Troubleshooting ActiveDR Recovery Errors in Site Recovery Manager
The recovery process in Site Recovery Manager is fairly simple from an SRA operation perspective, but there are certain situations that could cause a recovery to fail. In this KB, the situations that can cause an error or failure with an ActiveDR recovery process in SRM will be detailed. Pure Storage will continue to work to identify ways that the SRA (or the FlashArray itself) can handle these situations automatically. When and if this happens this article will be updated with new guidance.
Undo Pod Exists for Source Pod
Failed to demote source consistency group 'e184134e-5a94-9f76-5c53-ae33e6df93d5'. SRA command 'prepareFailover' failed for consistency group 'e184134e-5a94-9f76-5c53-ae33e6df93d5'. Demoting the pod <pod name> failed. Error message from Purity: Message from Purity='ctx:<pod name>,msg:Cannot demote pod because the associated undo-demote pod has not been eradicated.' Message from Purity='ctx:PATCH,msg:https://flasharray-m20-2.purecloud.c..._quiesce=False'. Please verify that the source pod is setup correctly.
One of the first steps of a recovery operation is to demote the source pod. When a pod gets demoted an "undo" pod gets created to store the state of the pod upon the time of demotion. This undo pod can then be manually eradicated or will be eradicated automatically in time according to the eradication time (defaults to 24 hours). For a given pod, only one undo pod can exist at a time (though this might change in the future). If an undo pod exists for a pod the pod cannot be demoted again until the undo pod is eradicated.

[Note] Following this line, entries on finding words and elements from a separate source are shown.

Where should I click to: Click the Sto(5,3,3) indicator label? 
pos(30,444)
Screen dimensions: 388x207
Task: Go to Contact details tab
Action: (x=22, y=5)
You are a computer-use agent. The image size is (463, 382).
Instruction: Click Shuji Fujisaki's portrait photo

So if the source pod has an undo pod upon an attempted recovery you will see the plan quickly fail:
If this is the case, identify the undo pod and eradicate it:
Now re-run the recovery preferably in planned migration mode (or in disaster recovery mode if that is necessary for some other reason).
If you cannot eradicate it (for instance safe mode is enabled and objects cannot be manually eradicated) you must re-run the recovery plan in disaster recovery mode:
When run in disaster recovery mode and the source cannot be demoted, that step will fail, but the error will be skipped. Causing the source to not be demoted.
Note that this will allow a recovery, but the target side will not be able to be reprotected until the undo pod is gone. As soon as the undo pod is eradicated, run the recovery one last time to complete the process (demotion of the source pod) which will also enable replication to restart from the source (previously the target) pod.
Confirm the recovery:
This will complete that step and any other step that might not have been possible during the initial recovery.
Target Pod is already Promoted
Operation Failed: Failed to sync data on replica devices. SRA command 'syncOnce' failed. The target pod <pod name> of the operation is already promoted. Make sure the target pod is demoted before running a planned migration or disaster recovery.
During the process of recovery, the source pod gets demoted and the target pod gets promoted. If the target pod is already promoted, the SRA needs to know if the SRA itself promoted the pod already (a recovery occurred, it got past the promotion step but something then failed and the recovery was restarted).
If a pod was promoted by the SRA, the volumes in it will have the puresra-failover tag:
If they do not and the pod is promoted the SRA will decide it was not promoted by itself and throw the above error during the synchronization step.
To recovery from this, go to the target pod and demote it and retry the recovery:
There is one edge case that is worth noting:
- If you have safe mode enabled (which means nothing can be manually eradicated)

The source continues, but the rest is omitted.